Exercise description:
Locate every line below that contains the word "يتعلق" and copy it.

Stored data

----------

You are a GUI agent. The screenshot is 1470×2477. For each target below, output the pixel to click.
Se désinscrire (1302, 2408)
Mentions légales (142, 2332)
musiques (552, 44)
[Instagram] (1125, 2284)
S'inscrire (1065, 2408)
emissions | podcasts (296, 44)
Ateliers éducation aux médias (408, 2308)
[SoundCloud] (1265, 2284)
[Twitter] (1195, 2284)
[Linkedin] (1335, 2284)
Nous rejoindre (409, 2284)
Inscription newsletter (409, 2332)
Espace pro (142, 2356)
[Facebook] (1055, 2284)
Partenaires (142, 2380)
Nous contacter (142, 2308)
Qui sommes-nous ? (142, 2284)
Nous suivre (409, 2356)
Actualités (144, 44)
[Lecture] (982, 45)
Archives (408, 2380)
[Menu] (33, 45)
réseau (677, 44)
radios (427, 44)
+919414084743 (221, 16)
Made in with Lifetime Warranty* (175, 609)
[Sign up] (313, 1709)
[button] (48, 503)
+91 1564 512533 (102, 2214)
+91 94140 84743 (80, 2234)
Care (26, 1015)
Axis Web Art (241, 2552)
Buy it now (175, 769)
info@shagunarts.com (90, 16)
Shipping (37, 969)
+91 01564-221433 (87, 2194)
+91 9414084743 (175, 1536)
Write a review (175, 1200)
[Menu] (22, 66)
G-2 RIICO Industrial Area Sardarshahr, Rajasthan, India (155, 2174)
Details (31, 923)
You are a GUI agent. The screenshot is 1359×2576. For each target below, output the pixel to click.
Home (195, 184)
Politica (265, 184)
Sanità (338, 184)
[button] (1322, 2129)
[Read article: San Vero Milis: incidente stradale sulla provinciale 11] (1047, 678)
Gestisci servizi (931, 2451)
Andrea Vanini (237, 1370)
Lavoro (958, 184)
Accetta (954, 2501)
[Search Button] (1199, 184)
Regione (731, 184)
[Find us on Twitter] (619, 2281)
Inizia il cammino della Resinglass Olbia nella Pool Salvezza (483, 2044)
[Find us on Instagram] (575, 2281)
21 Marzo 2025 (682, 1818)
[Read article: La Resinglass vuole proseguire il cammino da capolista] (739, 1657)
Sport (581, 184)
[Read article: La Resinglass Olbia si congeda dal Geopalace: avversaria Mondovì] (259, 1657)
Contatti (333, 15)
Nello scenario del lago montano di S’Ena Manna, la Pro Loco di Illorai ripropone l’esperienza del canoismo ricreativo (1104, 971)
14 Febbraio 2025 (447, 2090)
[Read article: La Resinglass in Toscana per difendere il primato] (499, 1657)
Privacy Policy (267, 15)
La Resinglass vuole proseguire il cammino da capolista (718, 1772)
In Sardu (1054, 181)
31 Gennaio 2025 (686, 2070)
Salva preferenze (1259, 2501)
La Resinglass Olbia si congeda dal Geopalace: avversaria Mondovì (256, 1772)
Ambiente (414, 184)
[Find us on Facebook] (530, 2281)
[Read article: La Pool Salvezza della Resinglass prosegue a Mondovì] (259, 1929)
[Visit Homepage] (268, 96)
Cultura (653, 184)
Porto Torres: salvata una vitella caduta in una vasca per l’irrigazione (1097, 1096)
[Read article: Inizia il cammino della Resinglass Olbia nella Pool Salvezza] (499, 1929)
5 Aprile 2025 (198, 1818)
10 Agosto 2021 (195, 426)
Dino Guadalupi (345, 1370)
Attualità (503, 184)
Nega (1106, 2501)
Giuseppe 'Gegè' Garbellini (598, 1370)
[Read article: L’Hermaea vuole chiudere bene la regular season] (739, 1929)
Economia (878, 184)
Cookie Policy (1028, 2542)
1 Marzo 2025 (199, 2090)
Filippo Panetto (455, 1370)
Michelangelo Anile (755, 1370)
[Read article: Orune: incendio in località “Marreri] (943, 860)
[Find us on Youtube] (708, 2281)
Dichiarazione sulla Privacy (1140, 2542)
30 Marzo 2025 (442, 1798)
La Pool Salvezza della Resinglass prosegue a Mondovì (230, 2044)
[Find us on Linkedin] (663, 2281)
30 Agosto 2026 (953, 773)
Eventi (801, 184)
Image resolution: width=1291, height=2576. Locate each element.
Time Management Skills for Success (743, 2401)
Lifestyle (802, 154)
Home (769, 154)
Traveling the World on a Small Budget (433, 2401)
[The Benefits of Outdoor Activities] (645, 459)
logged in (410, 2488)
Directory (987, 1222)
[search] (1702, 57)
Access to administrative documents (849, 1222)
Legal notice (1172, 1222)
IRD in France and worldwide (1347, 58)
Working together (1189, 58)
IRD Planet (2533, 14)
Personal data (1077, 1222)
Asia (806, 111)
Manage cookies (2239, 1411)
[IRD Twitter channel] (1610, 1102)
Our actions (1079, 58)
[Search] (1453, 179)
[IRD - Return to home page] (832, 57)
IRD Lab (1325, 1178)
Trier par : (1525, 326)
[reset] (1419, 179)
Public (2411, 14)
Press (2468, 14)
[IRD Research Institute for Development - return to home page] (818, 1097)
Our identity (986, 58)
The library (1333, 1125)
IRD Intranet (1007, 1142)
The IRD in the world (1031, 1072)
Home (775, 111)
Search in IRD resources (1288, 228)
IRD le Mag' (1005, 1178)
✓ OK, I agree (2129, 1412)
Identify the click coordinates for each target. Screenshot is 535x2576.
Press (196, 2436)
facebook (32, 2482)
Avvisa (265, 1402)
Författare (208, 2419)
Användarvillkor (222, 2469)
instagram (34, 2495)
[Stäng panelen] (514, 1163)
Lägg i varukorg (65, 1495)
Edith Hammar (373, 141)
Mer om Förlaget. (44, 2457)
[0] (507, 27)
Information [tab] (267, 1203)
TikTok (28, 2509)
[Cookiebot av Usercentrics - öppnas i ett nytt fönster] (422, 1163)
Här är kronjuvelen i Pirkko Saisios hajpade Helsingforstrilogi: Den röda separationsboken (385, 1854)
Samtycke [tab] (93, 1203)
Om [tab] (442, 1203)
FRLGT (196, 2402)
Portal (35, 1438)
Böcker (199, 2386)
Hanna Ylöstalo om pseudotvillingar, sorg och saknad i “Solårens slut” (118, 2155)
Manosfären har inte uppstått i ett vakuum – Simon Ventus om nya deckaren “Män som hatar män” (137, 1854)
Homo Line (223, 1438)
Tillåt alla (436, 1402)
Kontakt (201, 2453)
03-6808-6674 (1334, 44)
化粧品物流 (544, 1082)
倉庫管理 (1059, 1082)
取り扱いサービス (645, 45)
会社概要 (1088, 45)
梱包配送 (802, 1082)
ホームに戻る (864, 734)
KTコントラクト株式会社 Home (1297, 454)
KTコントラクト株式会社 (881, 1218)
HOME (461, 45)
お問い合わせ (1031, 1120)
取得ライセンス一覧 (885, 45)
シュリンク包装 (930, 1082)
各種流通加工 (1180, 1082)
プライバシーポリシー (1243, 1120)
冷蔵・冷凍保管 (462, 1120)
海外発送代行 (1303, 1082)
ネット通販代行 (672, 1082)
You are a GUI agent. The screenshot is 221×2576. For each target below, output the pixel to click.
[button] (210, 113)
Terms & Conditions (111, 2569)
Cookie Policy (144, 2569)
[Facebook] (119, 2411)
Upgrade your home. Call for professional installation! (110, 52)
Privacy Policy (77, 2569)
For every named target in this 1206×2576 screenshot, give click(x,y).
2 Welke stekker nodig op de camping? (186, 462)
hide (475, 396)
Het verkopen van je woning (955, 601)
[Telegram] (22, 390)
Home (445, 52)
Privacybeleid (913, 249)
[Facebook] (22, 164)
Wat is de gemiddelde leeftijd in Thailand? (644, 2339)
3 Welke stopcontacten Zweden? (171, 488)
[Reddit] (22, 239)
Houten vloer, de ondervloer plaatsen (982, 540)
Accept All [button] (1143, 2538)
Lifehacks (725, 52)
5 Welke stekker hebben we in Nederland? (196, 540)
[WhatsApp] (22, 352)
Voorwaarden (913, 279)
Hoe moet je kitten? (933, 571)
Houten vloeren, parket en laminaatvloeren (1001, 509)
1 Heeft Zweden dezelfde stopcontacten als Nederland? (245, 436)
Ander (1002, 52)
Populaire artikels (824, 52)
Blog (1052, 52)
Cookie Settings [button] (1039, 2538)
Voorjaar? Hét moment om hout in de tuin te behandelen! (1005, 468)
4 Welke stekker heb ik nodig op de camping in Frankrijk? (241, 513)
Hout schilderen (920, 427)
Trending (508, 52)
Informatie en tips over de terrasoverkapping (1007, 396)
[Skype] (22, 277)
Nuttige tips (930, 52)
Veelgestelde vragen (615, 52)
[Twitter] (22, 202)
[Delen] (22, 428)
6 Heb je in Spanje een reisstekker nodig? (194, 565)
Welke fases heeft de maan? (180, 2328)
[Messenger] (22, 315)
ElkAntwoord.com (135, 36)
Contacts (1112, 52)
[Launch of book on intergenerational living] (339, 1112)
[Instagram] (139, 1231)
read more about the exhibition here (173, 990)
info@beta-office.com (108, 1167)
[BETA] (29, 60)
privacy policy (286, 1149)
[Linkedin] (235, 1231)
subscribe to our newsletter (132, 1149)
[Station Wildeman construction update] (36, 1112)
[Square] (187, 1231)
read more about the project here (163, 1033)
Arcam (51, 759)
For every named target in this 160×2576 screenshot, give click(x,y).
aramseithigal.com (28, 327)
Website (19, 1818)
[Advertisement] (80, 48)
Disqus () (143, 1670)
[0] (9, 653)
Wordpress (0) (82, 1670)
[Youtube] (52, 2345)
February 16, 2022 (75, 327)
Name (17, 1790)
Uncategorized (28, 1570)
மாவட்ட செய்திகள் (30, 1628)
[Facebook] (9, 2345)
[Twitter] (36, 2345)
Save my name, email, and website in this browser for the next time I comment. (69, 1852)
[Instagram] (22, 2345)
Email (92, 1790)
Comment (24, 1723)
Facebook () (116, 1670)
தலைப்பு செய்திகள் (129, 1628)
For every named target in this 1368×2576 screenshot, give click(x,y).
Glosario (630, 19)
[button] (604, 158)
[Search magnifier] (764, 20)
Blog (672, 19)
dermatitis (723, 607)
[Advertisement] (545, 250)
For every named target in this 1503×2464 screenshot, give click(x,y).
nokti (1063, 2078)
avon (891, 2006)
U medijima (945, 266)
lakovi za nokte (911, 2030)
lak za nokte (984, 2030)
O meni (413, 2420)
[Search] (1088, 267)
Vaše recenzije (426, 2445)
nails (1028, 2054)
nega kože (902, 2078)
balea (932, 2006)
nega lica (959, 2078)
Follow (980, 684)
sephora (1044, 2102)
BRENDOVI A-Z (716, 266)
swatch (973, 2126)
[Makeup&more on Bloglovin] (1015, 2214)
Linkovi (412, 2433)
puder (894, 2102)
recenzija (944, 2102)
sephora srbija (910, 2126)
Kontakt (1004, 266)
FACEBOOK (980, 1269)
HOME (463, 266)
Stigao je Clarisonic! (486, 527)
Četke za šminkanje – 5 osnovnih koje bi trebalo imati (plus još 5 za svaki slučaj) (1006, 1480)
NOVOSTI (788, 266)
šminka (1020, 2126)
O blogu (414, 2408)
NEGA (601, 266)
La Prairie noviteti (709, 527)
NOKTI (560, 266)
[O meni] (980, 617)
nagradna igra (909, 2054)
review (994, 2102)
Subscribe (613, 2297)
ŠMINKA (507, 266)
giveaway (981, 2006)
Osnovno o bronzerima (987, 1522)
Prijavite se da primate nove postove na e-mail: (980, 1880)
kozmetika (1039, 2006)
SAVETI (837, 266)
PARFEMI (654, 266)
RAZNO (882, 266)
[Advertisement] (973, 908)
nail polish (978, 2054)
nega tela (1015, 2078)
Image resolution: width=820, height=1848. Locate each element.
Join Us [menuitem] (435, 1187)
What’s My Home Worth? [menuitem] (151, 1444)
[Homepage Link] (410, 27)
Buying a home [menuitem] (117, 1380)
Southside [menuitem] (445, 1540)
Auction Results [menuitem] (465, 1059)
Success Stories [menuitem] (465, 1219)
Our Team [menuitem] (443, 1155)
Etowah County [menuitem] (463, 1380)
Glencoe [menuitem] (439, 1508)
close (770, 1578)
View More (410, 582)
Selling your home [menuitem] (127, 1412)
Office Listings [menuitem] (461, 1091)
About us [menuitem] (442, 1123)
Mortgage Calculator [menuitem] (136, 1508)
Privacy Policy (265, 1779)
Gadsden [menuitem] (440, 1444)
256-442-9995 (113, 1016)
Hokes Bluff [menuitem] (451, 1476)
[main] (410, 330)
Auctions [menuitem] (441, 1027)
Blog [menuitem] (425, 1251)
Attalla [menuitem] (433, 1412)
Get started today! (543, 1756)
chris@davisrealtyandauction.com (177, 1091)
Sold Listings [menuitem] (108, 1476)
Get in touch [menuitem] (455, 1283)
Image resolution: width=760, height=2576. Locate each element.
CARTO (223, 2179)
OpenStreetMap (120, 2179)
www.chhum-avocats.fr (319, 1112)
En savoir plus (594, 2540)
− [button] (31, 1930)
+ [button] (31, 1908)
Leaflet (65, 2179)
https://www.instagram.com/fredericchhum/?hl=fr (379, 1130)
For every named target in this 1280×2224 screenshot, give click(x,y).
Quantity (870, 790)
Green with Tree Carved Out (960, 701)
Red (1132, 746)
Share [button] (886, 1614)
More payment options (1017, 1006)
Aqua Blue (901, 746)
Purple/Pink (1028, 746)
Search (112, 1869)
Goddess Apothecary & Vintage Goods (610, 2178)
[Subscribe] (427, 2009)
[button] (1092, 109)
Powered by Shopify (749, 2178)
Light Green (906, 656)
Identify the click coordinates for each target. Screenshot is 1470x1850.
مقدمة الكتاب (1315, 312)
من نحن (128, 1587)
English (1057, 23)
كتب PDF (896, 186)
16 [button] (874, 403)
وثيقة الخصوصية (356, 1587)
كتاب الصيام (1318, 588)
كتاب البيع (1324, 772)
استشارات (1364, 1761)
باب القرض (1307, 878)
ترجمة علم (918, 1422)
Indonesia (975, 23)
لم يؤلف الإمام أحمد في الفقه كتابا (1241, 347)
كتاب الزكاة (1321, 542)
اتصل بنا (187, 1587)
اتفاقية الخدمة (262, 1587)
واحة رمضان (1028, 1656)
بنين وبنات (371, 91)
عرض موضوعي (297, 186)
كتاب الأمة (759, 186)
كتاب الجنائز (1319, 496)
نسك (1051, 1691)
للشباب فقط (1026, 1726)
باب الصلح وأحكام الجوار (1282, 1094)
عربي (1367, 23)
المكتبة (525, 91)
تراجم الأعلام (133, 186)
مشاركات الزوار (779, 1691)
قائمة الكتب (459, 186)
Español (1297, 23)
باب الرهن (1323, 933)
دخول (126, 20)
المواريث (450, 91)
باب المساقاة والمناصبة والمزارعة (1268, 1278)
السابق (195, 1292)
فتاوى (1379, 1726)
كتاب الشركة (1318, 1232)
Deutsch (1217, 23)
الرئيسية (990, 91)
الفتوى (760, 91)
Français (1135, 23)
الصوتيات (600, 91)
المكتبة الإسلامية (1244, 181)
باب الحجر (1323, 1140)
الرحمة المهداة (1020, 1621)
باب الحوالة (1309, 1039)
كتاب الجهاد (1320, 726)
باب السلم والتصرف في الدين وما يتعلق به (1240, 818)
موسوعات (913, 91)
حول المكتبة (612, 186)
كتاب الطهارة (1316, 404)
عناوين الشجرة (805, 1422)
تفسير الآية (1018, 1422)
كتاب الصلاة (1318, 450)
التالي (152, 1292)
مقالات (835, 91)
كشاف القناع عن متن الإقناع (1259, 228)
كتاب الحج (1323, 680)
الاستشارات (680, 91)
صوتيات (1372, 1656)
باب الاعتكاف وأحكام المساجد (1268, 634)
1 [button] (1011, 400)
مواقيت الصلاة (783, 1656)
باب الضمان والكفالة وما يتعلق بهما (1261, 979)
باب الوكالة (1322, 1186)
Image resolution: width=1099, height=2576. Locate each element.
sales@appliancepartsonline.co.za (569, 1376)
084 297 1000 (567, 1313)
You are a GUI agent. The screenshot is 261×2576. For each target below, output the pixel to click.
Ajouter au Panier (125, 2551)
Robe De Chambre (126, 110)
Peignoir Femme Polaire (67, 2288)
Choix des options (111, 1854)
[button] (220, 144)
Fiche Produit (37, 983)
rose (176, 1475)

----------

Exercise response:
باب السلم والتصرف في الدين وما يتعلق به (1240, 818)
باب الضمان والكفالة وما يتعلق بهما (1261, 979)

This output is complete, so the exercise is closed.